An ideal test field for such approaches is cancer cells, as they may be driven by multiple overlapping gene regulation networks that are largely unknown. Additionally, quantification and classification of cancer cells by their particular set of driving gene regulations is a prerequisite towards precision medicine. To validate the novel method against real biological data, it is applied to gene expressions of over 1000 tumor samples from Diffuse Large B-Cell Lymphoma (DLBCL) patients (Chapter III). Two already known subtypes of this disease (cf. I.1.2.1) with significantly different survival following the same chemotherapy were originally also discovered as a gene expression effect. These subtypes can only be precisely determined by this effect on molecular level. Such previous results offer a possibility for method validation and indeed, this effect has been unsupervisedly rediscovered (III.3.2.2).

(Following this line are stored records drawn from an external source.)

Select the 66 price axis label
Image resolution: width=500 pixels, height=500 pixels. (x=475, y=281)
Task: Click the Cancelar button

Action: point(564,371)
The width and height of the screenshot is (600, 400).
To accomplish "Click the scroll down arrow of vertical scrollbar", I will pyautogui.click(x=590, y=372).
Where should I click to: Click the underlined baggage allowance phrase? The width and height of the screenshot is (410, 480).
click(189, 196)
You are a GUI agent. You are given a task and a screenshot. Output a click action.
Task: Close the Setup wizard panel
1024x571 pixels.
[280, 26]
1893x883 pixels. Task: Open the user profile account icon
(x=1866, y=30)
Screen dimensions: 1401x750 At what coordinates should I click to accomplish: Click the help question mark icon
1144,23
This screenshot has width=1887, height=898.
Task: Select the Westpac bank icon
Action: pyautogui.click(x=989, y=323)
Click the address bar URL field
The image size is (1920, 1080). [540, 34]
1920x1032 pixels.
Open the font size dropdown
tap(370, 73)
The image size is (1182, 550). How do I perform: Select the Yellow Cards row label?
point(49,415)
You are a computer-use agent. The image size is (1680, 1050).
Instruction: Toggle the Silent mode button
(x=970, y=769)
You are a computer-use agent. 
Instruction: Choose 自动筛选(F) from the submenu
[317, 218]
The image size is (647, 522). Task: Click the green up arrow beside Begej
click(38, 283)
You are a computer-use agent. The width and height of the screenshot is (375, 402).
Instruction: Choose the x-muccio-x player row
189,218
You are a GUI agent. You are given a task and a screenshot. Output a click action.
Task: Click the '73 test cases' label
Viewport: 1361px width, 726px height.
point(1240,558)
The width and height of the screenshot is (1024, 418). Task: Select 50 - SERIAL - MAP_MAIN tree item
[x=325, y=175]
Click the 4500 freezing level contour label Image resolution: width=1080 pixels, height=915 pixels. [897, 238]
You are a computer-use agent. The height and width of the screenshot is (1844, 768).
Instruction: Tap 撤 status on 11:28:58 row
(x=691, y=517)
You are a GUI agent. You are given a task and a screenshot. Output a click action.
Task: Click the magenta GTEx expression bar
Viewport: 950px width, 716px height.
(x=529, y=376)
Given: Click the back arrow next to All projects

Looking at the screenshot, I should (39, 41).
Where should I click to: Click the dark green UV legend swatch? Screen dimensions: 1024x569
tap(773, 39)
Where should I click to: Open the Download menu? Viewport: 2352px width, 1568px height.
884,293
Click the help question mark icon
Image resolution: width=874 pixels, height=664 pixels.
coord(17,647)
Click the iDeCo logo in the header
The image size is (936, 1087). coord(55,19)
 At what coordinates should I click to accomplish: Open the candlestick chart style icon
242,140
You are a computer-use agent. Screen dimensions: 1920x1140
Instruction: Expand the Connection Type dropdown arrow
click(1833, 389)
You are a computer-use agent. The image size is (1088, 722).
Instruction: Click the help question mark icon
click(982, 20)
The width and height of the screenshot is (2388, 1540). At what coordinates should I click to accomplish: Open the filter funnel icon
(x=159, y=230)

Several additional biologically relevant effects have been discovered and validated across four patient cohorts. Multivariate analyses (III.2) identify combinations of validated effects that can predict significant differences in patient survival. One novel effect possesses an even higher predictive value (cf. III.2.5.1) than the rediscovered subtype effect and is genetically more specific (cf. III.3.3.1). A trained and validated Cox survival model (III.2.5) can predict significant survival differences within known DLBCL subtypes (III.2.5.6), demonstrating that they are genetically heterogeneous as well. Detailed biostatistical evaluations of all survival effects (III.3.3) may help to clarify the molecular pathogenesis of DLBCL.
Furthermore, the applicability of signal dissection is not limited to biological data. For instance, dissecting spectral energy distributions of stars observed in astrophysics might be useful to discover laws of light emission.